Trump dumped U.S. stocks. Should you do the same?

Donald J. Trump has made plenty of shocking statements in his campaign for president, but the advice he gave in an interview Tuesday surprised in a different way. Trump said he "got out" of the stock market and urged Americans to abandon equities in their 401(k) accounts, noting that the Federal Reserve's historically low interest rates have pushed stocks to lofty valuations. He predicted markets will fall, though he added they would "go great" if he were elected three months from now.

Trump is absolutely correct that stock valuations look rich, and he isn't alone in suggesting stock prices could fall. Goldman Sachs issued its own report on Sunday suggesting investors pare back their exposure to stocks, blaming global uncertainty and the risk of "shocks" such as a recent coup attempt in Turkey.

But discouraging working people from investing in stocks for the long haul is discouraging them from taking advantage of one of the few ways they stand a chance of getting ahead. Wealthy people like Trump have easier access to stock-market alternatives from private-equity to real estate, while people with less are likely to park un-invested savings in bank accounts and CDs that earn them next to nothing.

Investing regularly in a diversified portfolio including publicly traded stocks is the best way for middle-class, working people to build wealth, prepare for retirement and potentially leave something for their kids. Attempting to accomplish this by timing the market is almost always a money-losing proposition.

Trump, a real estate investor who admits he's never put much money into the stock market, nonetheless likes to present himself as an insider who knows how the system works. What he's really doing is pushing a Wall Street-friendly mantra: The more retail investors try to time the market, the more profit flows to Wall Street, which is built on transaction fees. Those fees from trading are a big reason studies show the average investor underperforms the S&P 500 index.

Retail investors would be better served to follow the advice of investing legend Warren Buffett (a recent critic of Trump's presidential run, and view stocks as small shares in productive businesses. Invest in those businesses regularly, via low-cost index funds, and reinvest the dividends. Add to your nest egg in good markets and bad, smoothing out unpredictable swings on Wall Street. The strategy has paid off handsomely for long-term investors, who have enjoyed a historical average return in the range of 7 percent per year--massively better than today's most generous savings-account rates of just above 1 percent.

Meantime, fearful investors who sold at the Great Recession lows in 2009 missed out on a return of more than 200 percent, or about 17 percent per year with dividends reinvested. Those who instead invested in gold at the market's nadir would have earned an annualized 5 percent per year.
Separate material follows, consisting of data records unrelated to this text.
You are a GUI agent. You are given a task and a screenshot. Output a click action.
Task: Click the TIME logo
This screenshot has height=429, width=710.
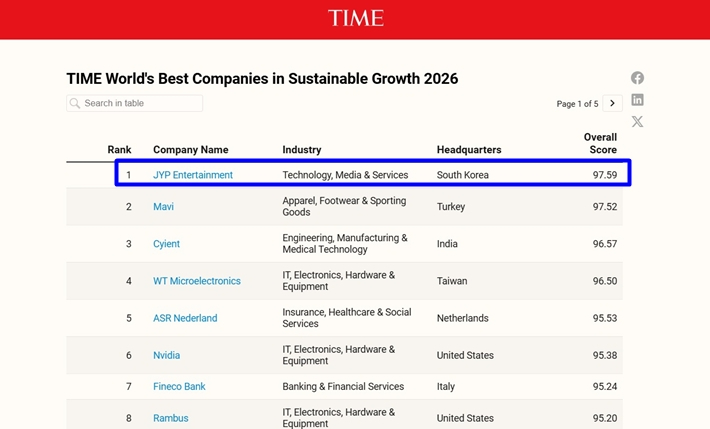pos(355,18)
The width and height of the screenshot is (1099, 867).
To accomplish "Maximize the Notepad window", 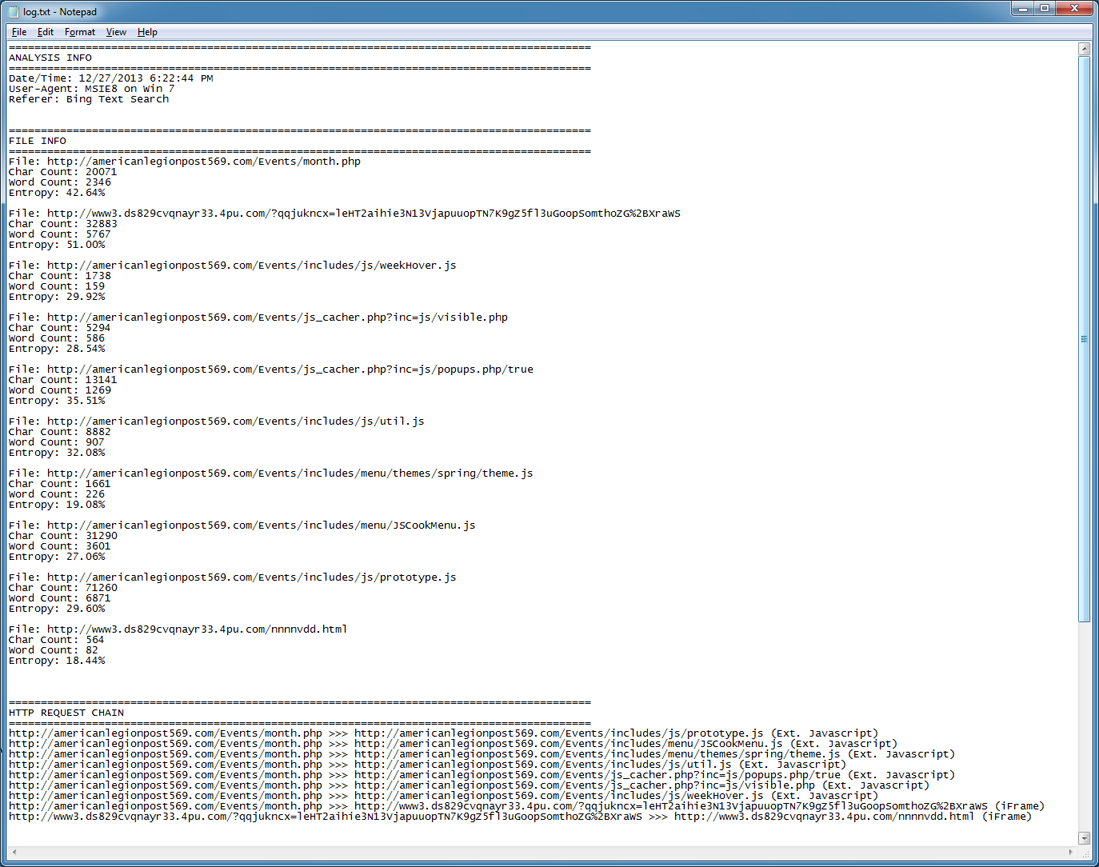I will [1045, 9].
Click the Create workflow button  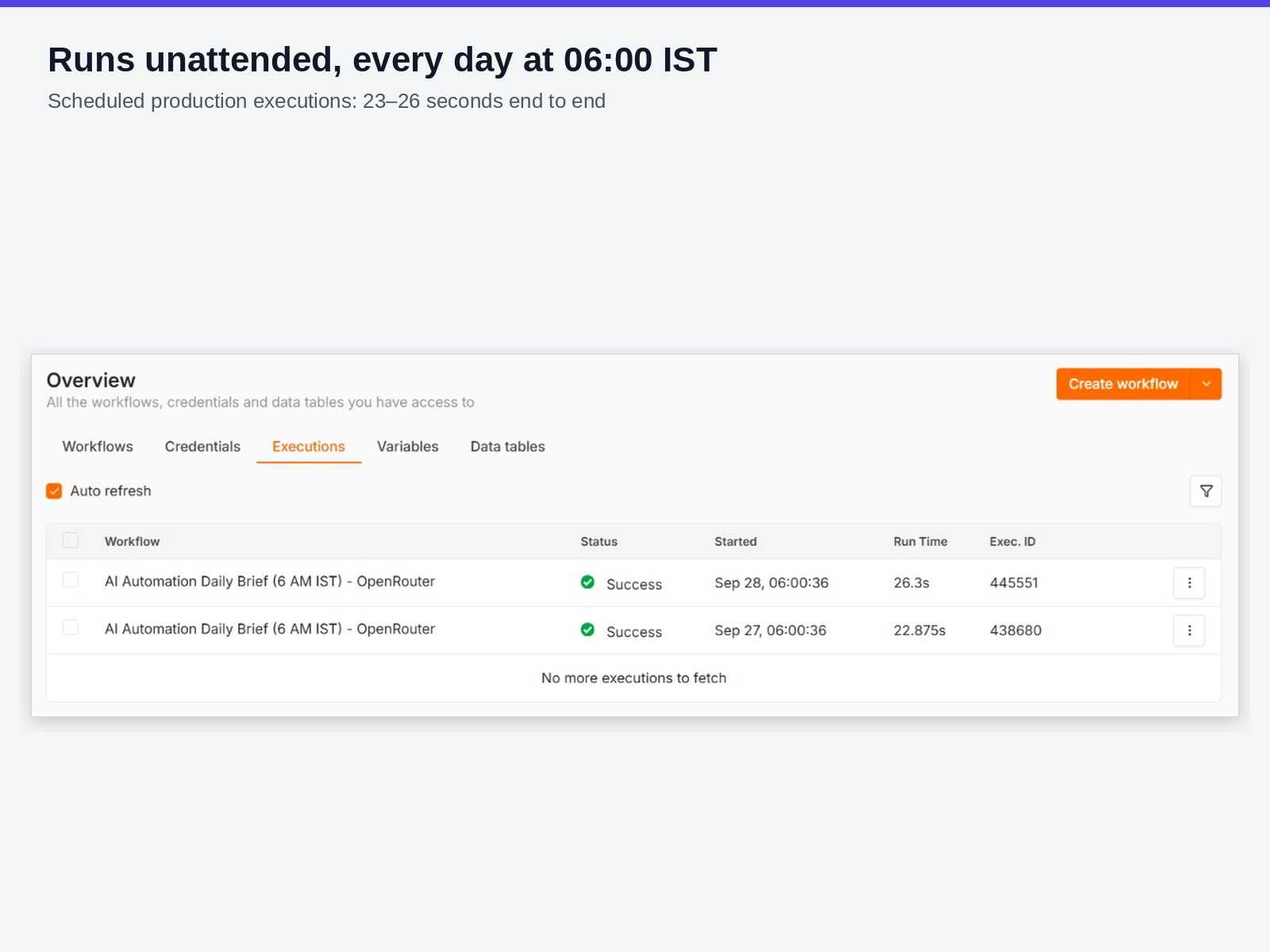(x=1123, y=384)
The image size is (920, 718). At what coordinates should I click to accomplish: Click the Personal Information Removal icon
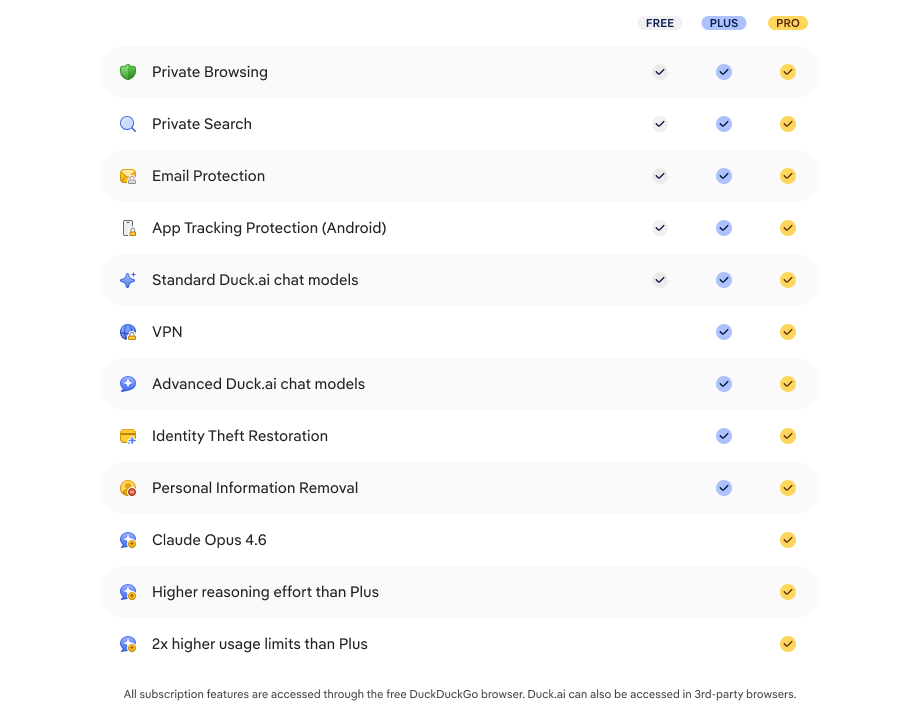[x=127, y=487]
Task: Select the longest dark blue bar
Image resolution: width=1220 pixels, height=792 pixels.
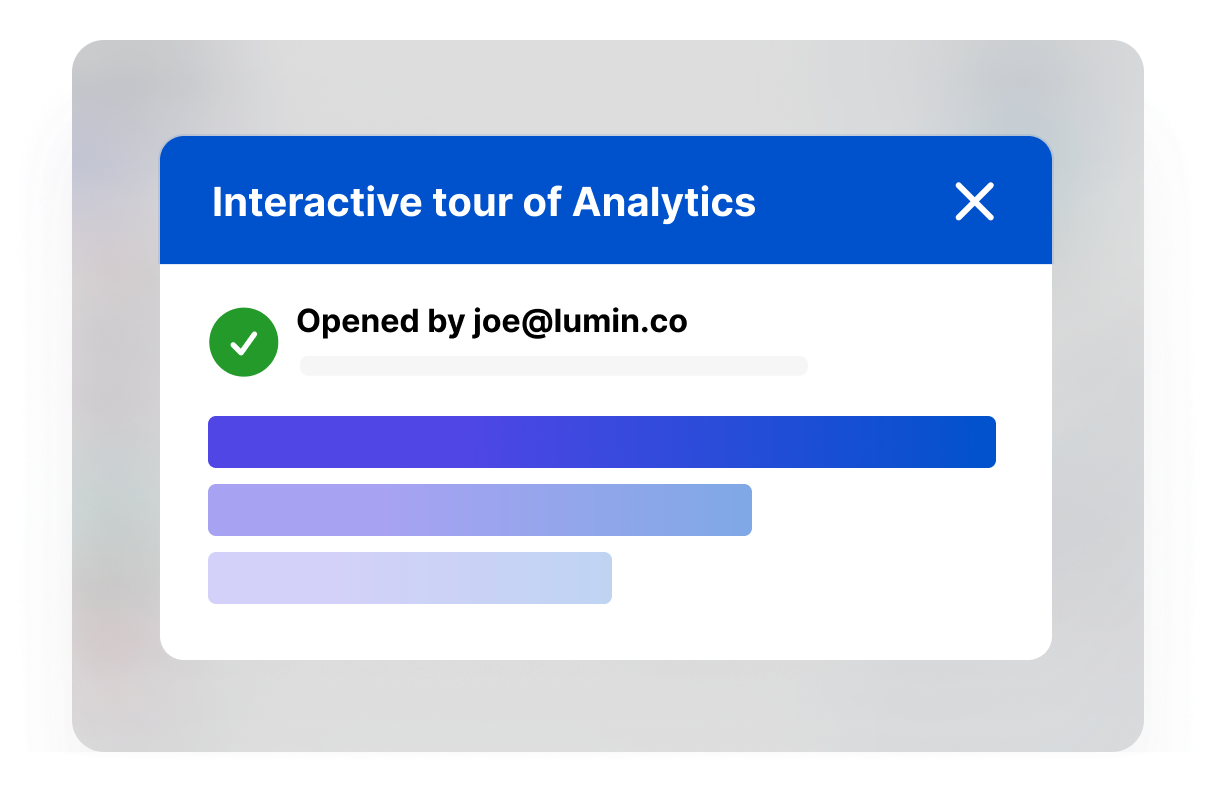Action: [601, 442]
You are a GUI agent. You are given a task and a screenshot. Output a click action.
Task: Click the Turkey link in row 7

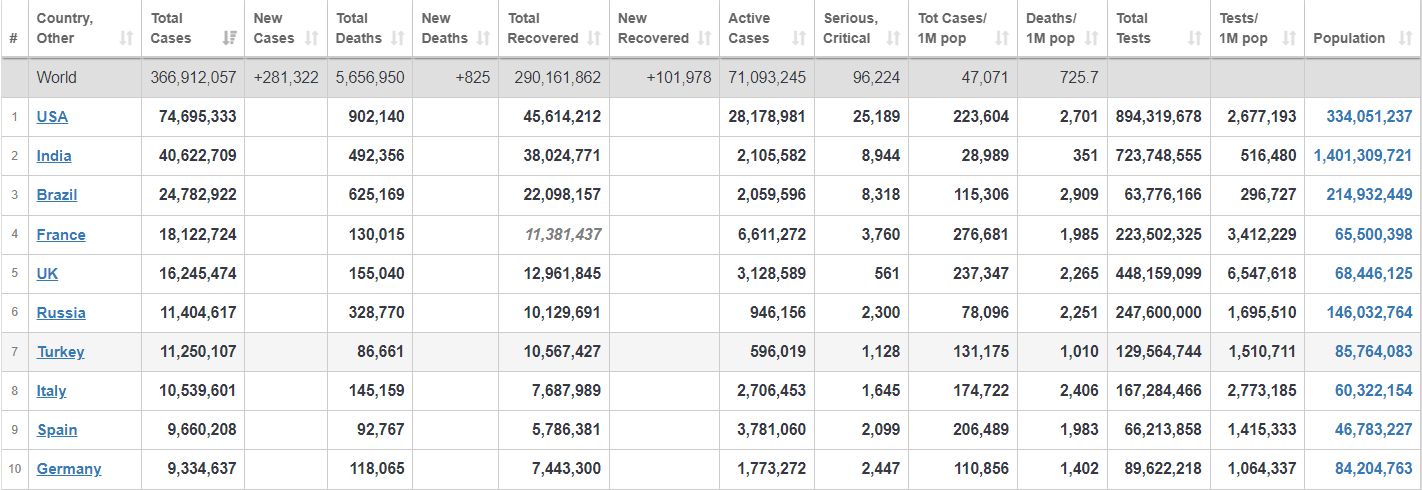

Why did Trump advise his supporters sell stocks? It's possible he genuinely wants to help them avoid losses, and sees equities as over-valued. Plus, many Wall Street prognosticators have warned stock markets could tank if Trump's bid for the White House gains momentum.

On the other hand, Trump may again be looking out for Trump. The stock market's performance in the three months prior to a presidential election almost always predicts the election result: When markets gain, the incumbent party wins; when it falls, the challenger prevails. In other words, Trump may just be talking his own book.